Zero-to-Running! Qwen3-TTS Voice Synthesis/Cloning Windows Package Tutorial

Introduction

Qwen3-TTS is an extremely powerful voice synthesis (TTS) model that can not only generate speech from text, but also clone your voice and even design a completely new voice from a text description!

Deploying this kind of open-source large model typically requires a complex Python environment and various dependency installations, creating a high barrier for non-technical users.

This package is a one-click Windows 10/11 package:

No manual Python installation needed
No complex environment variable configuration needed
Built-in environment management tool (uv.exe)
Automatic model download (configured with a fast mirror)

Just download, extract, and double-click to get started!

Prerequisites

Requirement	Details
Operating System	Windows 10/11
Disk Space	10GB+ recommended
Hardware	CPU works; NVIDIA GPU enables acceleration (10x faster)

Step 1: Download and Extract

Download the package:

【Important】 Extract to a path without Chinese characters or spaces (e.g., D:\AI\QwenTTS)
- Bad example: C:\Users\ZhangSan\Desktop\New Folder
- Good example: D:\Tools\Qwen-TTS
Open the folder — you should see the following file structure:

Step 2: Install the Runtime Environment (one-time only)

After downloading and extracting, double-click 0解压后立即点此安装运行环境.bat (Install runtime environment immediately after extraction). This only needs to be run once.

Step 3: Choose a Function (5 startup scripts)

The folder contains 5 .bat files, each for a different function and model size.

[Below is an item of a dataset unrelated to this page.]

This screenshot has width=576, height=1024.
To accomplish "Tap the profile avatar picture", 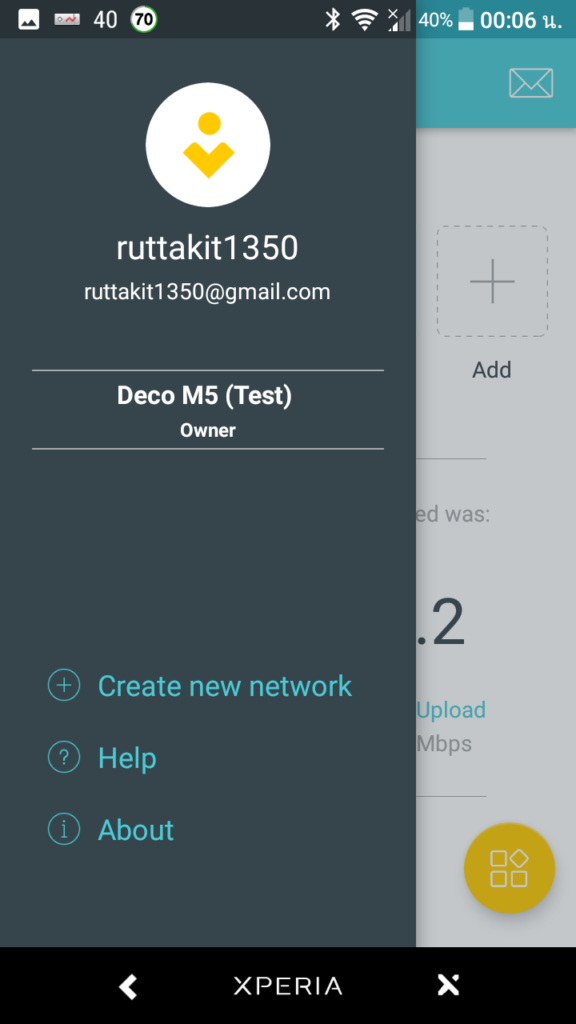I will click(208, 144).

Choose based on your hardware and needs:

1. Voice Cloning Mode (based on reference audio)

This mode lets you upload a 3–10 second reference audio clip, and the AI will mimic that voice to speak.

Startup Script	Features
启动语音克隆-0.6B模型.bat (Voice Clone - 0.6B)	Faster, lower hardware requirements, good for trying out
启动语音克隆-1.7B模型.bat (Voice Clone - 1.7B)	Better quality, more realistic, slightly slower

2. Voice Design Mode

This mode doesn't need reference audio — you describe the voice in text, e.g., "a deep, magnetic middle-aged male voice."

Startup Script	Features
启动声音设计.bat (Voice Design)	Uses 1.7B model, create unique voices with text prompts

Note: Voice Design mode cannot be used in pyVideoTrans — it only works in the WebUI.

3. Custom Voice Mode (built-in preset characters)

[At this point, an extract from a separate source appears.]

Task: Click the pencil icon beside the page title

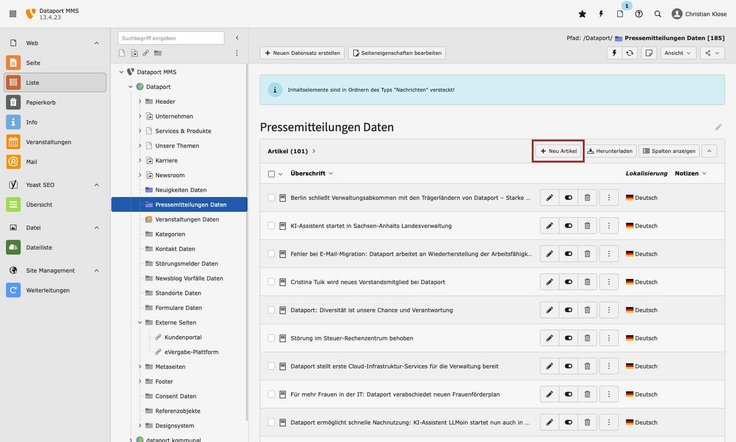Action: click(718, 128)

This mode includes preset high-quality voices like Vivian, Uncle_fu, and Sohee — stable and pleasant sounding.

Startup Script	Features
启动自定义音色-0.6B模型.bat (Custom Voice - 0.6B)	Faster
启动自定义音色-1.7B模型.bat (Custom Voice - 1.7B)	Better quality

Note: In this mode, you cannot use reference audio — you can only select characters from the dropdown menu.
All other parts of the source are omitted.